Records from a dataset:
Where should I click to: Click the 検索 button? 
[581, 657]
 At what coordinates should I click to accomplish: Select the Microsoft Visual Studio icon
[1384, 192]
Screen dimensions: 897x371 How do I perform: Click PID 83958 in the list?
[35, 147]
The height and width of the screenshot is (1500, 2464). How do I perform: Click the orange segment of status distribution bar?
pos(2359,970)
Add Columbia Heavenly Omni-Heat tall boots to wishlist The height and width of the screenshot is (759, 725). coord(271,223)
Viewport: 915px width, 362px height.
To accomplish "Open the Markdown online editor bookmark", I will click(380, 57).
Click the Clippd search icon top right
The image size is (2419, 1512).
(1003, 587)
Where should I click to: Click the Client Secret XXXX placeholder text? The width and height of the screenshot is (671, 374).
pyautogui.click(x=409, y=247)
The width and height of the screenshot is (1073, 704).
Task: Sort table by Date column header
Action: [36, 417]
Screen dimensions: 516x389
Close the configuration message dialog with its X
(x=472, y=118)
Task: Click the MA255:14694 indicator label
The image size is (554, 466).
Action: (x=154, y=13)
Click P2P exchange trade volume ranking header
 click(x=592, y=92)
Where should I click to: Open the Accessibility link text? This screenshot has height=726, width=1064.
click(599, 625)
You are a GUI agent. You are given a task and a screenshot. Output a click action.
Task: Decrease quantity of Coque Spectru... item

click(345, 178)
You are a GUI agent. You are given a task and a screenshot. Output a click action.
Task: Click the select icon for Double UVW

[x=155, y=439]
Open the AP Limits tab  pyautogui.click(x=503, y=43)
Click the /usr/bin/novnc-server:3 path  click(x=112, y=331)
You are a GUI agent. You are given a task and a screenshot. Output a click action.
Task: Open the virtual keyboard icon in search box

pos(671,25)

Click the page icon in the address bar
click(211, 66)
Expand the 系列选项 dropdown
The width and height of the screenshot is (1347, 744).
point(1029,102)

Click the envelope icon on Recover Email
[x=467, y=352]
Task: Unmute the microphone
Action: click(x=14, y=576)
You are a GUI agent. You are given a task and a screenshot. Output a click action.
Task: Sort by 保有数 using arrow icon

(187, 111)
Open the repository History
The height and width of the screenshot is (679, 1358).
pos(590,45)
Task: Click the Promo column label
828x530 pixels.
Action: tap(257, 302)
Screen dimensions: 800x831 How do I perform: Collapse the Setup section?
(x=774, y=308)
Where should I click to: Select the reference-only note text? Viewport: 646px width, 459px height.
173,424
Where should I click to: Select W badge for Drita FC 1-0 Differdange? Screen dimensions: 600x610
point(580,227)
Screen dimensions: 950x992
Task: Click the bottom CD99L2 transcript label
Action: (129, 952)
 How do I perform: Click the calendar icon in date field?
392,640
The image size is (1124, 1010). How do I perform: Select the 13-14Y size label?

### WORK REQUIRED:
The data above should be duplicated exactly and completely.

### SOLUTION TO THE PROBLEM:
Where should I click to: Click the 検索 button? 
[581, 657]
 At what coordinates should I click to accomplish: Select the Microsoft Visual Studio icon
[1384, 192]
Screen dimensions: 897x371 How do I perform: Click PID 83958 in the list?
[35, 147]
The height and width of the screenshot is (1500, 2464). How do I perform: Click the orange segment of status distribution bar?
pos(2359,970)
Add Columbia Heavenly Omni-Heat tall boots to wishlist The height and width of the screenshot is (759, 725). coord(271,223)
Viewport: 915px width, 362px height.
To accomplish "Open the Markdown online editor bookmark", I will click(380, 57).
Click the Clippd search icon top right
The image size is (2419, 1512).
(1003, 587)
Where should I click to: Click the Client Secret XXXX placeholder text? The width and height of the screenshot is (671, 374).
pyautogui.click(x=409, y=247)
The width and height of the screenshot is (1073, 704).
Task: Sort table by Date column header
Action: [36, 417]
Screen dimensions: 516x389
Close the configuration message dialog with its X
(x=472, y=118)
Task: Click the MA255:14694 indicator label
The image size is (554, 466).
Action: (x=154, y=13)
Click P2P exchange trade volume ranking header
 click(x=592, y=92)
Where should I click to: Open the Accessibility link text? This screenshot has height=726, width=1064.
click(599, 625)
You are a GUI agent. You are given a task and a screenshot. Output a click action.
Task: Decrease quantity of Coque Spectru... item

click(345, 178)
You are a GUI agent. You are given a task and a screenshot. Output a click action.
Task: Click the select icon for Double UVW

[x=155, y=439]
Open the AP Limits tab  pyautogui.click(x=503, y=43)
Click the /usr/bin/novnc-server:3 path  click(x=112, y=331)
You are a GUI agent. You are given a task and a screenshot. Output a click action.
Task: Open the virtual keyboard icon in search box

pos(671,25)

Click the page icon in the address bar
click(211, 66)
Expand the 系列选项 dropdown
The width and height of the screenshot is (1347, 744).
point(1029,102)

Click the envelope icon on Recover Email
[x=467, y=352]
Task: Unmute the microphone
Action: click(x=14, y=576)
You are a GUI agent. You are given a task and a screenshot. Output a click action.
Task: Sort by 保有数 using arrow icon

(187, 111)
Open the repository History
The height and width of the screenshot is (679, 1358).
pos(590,45)
Task: Click the Promo column label
828x530 pixels.
Action: tap(257, 302)
Screen dimensions: 800x831 How do I perform: Collapse the Setup section?
(x=774, y=308)
Where should I click to: Select the reference-only note text? Viewport: 646px width, 459px height.
173,424
Where should I click to: Select W badge for Drita FC 1-0 Differdange? Screen dimensions: 600x610
point(580,227)
Screen dimensions: 950x992
Task: Click the bottom CD99L2 transcript label
Action: (129, 952)
 How do I perform: Click the calendar icon in date field?
392,640
The image size is (1124, 1010). How do I perform: Select the 13-14Y size label?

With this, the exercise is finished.